I have mixed feelings about this book. I love the premise which goes along the lines of – don’t just give out medication to fix depression but also take a look at the social and psychological aspects of what is going with people. I feel like that was given as game changing revelation whereas I don’t think it was that shocking of a statement. Maybe it is in some corners of how depression is treated but it feels to me a given that our whole lives play into how depressed we become, it’s not just as simple as a chemical imbalance in our brains. But as I write that I realise how easy it is to tell that story to make depression an acceptable illness. But maybe it shouldn’t have to be reduced to chemistry to make it acceptable. Anyway. Johann makes some interesting points about all of that and then goes through seven causes of depression and then looks at how we can tackle each of those in our lives. He calls for a deep societal change from the values of consumerism and individualism to living more interconnected lives with each other. I think he has a point, maybe several of them. Worth reading. 

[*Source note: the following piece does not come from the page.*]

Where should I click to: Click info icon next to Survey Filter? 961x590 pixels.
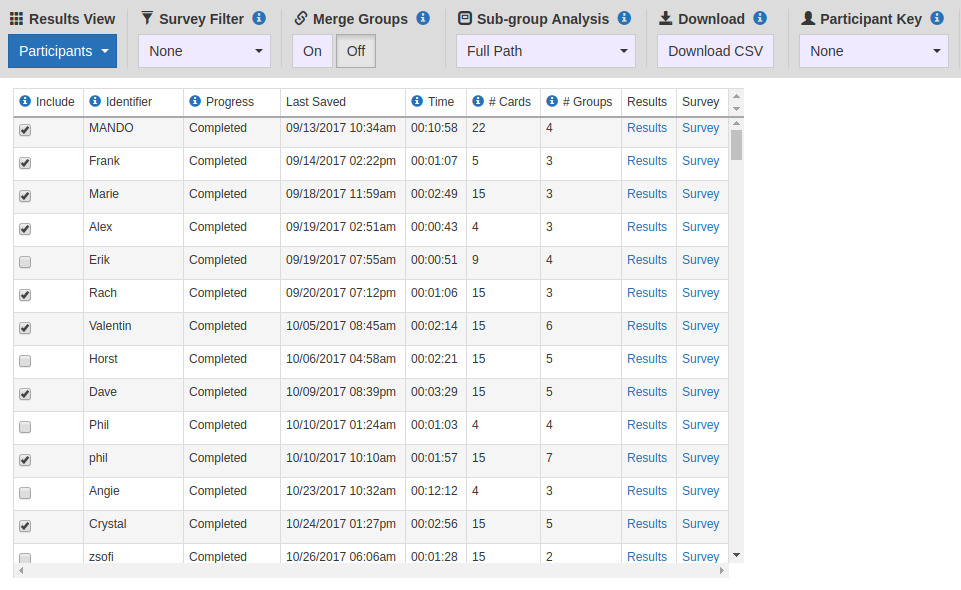259,18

5 Rivers Met on a Wooded Plain- Barney Norris

A book based around Salisbury and explores the interconnected lives of 5 different people meeting in a chance way, reflecting the 5 different rivers that meet in Salisbury. It was a pretty engaging read, interesting takes on what makes life worth living and a good concept to build a novel around. As I write this I’m starting to realise just how many books I’ve read in the last couple of months are all about interconnectedness and interdependence. I like that theme breaking into the rather weird disconnected world we live in at the moment. 

The Man I Think I Know- Mike Gayle. 

A fairly lovely light novel about two men who used to go to school together and now find themselves in very different circumstances but who develop an awesome friendship. Easy to read which was good for my lockdown fuzzy brain.  

The Wild Robot- Peter Brown. 

My son put this book in my hand declaring I had to read it and that it was about a Robot on an Island who was a bit like Jesus. Such a lovely tale of a robot who befriends the animals on a wild remote island, and yes she is a bit like Jesus in the way she helps people and lives amongst them. I like this story reminding me that Christ does indeed play in 10,000 places.